Sebut saja, Kementerian Pendidikan, Kebudayaan, Riset, dan Teknologi (Kemdikbud Ristek), Kementerian Keuangan (Kemenkeu), Kementerian Dalam Negeri (Kemendagri), Kementerian Hukum dan Hak Asasi Manusia (Kemenkumham), Kepolisian Negara Republik Indonesia (Polri), Arsip Nasional Republik Indonesia (ANRI), serta Perpustakaan Nasional Republik Indonesia (Perpusnas).

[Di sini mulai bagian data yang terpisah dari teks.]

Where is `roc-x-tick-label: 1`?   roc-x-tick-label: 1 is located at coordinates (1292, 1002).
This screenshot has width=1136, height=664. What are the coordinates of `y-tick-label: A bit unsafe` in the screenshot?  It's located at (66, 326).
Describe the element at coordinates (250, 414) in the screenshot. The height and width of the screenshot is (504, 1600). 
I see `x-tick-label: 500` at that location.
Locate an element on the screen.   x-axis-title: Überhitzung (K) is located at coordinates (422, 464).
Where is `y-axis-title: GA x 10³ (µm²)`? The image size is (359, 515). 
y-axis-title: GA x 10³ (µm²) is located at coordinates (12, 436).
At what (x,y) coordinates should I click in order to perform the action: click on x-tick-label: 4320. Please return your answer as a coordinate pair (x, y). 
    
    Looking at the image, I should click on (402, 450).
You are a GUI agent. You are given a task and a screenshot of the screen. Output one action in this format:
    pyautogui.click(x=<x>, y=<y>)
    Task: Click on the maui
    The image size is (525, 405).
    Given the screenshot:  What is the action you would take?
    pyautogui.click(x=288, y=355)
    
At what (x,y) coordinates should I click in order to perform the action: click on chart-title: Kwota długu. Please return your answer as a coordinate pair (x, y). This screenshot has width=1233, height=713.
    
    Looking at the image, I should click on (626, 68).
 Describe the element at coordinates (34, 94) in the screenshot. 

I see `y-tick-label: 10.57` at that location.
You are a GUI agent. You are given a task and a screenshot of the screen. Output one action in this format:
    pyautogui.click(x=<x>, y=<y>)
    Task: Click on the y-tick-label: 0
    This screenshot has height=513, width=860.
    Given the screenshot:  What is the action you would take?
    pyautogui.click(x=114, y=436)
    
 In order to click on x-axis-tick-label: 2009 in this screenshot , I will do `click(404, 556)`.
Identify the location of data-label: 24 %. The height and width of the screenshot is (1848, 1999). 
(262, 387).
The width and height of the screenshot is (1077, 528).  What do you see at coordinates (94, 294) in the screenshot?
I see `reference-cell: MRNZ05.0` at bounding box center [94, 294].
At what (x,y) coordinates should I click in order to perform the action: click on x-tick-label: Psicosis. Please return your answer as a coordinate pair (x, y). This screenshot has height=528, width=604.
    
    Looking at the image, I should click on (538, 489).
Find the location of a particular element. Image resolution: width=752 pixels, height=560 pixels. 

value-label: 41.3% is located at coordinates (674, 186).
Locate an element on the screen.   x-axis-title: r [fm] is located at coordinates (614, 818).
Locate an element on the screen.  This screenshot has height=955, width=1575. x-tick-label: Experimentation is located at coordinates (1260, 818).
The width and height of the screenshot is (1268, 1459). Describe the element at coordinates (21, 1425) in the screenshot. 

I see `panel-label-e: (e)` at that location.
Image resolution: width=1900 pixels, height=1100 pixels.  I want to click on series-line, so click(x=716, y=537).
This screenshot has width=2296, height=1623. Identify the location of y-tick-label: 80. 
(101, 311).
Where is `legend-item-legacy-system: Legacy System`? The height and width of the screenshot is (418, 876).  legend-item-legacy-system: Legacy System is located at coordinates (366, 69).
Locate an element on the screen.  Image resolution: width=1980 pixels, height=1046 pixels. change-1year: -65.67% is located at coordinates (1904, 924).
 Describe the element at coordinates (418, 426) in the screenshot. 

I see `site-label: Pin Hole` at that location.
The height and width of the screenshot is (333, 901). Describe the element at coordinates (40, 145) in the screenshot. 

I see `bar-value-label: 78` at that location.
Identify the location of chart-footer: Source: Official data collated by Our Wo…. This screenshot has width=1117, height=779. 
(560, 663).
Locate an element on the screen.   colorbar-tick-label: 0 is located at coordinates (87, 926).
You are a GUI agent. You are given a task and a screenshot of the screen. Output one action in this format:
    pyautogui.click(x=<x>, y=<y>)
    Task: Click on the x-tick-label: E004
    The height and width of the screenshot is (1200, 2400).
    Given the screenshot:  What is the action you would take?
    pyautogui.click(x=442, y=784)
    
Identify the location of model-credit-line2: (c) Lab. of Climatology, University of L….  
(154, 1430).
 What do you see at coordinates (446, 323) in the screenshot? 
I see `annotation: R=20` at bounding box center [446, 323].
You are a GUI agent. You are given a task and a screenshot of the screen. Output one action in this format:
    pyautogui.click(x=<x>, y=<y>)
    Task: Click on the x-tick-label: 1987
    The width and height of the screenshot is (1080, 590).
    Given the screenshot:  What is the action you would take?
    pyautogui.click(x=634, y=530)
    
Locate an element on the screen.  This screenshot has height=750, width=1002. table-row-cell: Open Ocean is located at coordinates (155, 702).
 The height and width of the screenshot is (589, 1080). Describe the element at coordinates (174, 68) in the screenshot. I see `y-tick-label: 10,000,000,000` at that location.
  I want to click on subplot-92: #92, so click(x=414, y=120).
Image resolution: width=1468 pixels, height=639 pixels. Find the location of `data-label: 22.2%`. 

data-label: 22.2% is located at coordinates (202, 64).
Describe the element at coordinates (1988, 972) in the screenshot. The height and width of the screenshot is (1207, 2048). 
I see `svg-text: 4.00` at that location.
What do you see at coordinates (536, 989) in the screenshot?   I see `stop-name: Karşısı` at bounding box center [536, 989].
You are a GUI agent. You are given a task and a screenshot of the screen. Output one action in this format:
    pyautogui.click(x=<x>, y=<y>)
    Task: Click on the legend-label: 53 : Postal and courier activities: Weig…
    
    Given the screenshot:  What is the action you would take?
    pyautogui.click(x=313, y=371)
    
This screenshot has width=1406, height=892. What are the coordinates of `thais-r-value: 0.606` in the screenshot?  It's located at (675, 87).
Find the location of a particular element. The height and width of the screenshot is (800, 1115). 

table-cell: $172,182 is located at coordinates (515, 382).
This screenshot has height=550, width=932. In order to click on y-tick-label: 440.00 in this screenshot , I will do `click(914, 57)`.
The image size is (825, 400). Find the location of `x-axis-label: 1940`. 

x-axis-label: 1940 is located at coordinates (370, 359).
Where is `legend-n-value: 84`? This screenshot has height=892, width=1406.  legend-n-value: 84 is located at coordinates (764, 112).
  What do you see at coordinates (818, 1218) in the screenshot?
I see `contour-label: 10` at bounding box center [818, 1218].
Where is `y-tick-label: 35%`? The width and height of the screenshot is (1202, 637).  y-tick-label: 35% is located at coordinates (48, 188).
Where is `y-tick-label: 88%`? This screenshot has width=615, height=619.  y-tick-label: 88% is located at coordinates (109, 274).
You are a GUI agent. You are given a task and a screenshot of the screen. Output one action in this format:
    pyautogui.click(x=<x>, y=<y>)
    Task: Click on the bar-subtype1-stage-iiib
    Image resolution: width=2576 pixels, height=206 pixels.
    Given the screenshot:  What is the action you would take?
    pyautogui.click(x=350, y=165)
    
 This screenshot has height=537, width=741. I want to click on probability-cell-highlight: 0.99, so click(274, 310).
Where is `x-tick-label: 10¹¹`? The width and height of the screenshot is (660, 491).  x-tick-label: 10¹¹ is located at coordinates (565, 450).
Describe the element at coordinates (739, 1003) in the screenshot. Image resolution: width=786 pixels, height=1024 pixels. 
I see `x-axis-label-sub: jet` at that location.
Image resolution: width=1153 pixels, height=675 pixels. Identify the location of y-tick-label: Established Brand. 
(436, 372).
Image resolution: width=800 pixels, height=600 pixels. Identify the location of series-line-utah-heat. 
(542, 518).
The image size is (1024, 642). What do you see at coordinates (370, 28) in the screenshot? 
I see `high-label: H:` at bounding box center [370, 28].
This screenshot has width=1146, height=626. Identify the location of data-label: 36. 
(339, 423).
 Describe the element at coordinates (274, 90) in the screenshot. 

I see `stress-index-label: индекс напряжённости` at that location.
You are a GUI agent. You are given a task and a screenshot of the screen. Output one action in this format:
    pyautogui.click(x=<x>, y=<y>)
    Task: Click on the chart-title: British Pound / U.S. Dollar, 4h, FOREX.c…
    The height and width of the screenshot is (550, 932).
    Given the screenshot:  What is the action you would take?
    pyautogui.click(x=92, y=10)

Mewakili Kemenlu, Direktur Hukum dan Perjanjian Sosial Budaya V Hesti Dewayani menyampaikan bahwa upaya repatriasi dapat dilakukan menurut standard operating procedure (SOP) Pengembalian Benda Budaya Indonesia yang Berada di Luar Negeri. Kebijakan ini dikeluarkan oleh Menteri Luar Negeri pada 2020.
“SOP tersebut mengatur langkah-langkah yang harus dilakukan pihak terkait di Indonesia dalam proses repatriasi,” ujar Hesti.
Sebagai informasi, diskusi daring tersebut menghasilkan rekomendasi untuk melindungi Prasasti Pucangan sesuai dengan amanat Undang-Undang Cagar Budaya. Prasasti Pucangan dinilai sebagai benda budaya bernilai tinggi dan penting untuk sejarah Indonesia.